Not every sector within the retail and apparel world shared the same narrative, as the Telsey Advisory Group’s number crunching shows.
For instance, the inventory-to-sales growth ratio for specialty apparel turned negative in Q1 of 2023, indicating sales growth started to outpace inventory then. The off-price sector also returned to sales growth sooner, in Q4 of 2022, with sales in the sector buoyed partly by opportunistic acquisitions of high-quality inventory that others in the retail world were trying to jettison in their efforts to get lean.
Meanwhile, the spread between inventory and sales growth remained positive for food brands and sporting goods, according to the Telsey analysts, meaning in those sectors inventory growth still outstripped sales in Q3.

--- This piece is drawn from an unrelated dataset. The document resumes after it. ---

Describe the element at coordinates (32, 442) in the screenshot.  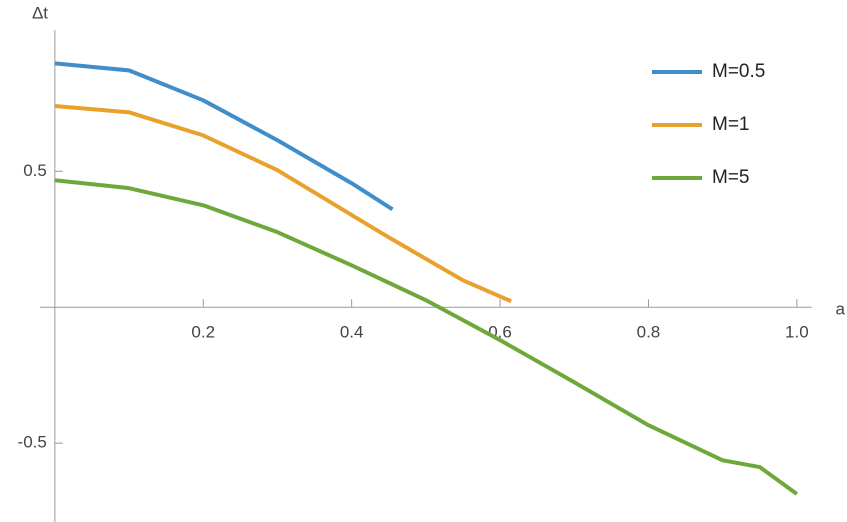
I see `y-tick-label: -0.5` at that location.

Many of those who have been able to shrink inventory have seen their margins and profits increase in a sluggish sales environment. Very often, leaner levels mean cleaner sales floors, faster turnover, less discounting, more in-season merchandise on shelves, fewer storage costs and smoother operations.
Abercrombie & Fitch, for example, had shrunk inventories more than 30% year over year by Q2 last year while boosting its operating margin by nearly 10%. Gap Inc. and American Eagle made similar, though not quite as significant, headway, according to an analysis by sister publication Supply Chain Dive. More recently, Target was able to wring out more profits from fewer sales in Q3, which the mass retailer attributed to tight inventory and expense control.
For softline categories like apparel, the Telsey analysts described the second half of 2022 as an “inflection point” on inventory. Levels since then have gone through a continuous process of normalization.
“Improving supply chain trends and leaner positions have helped facilitate a return to a more normalized planning/ordering/buying timeline with greater predictability and the ability to once again read, react, and chase trends,” the analysts said. “Retailers continue to walk the line between reducing inventories and managing promotions.”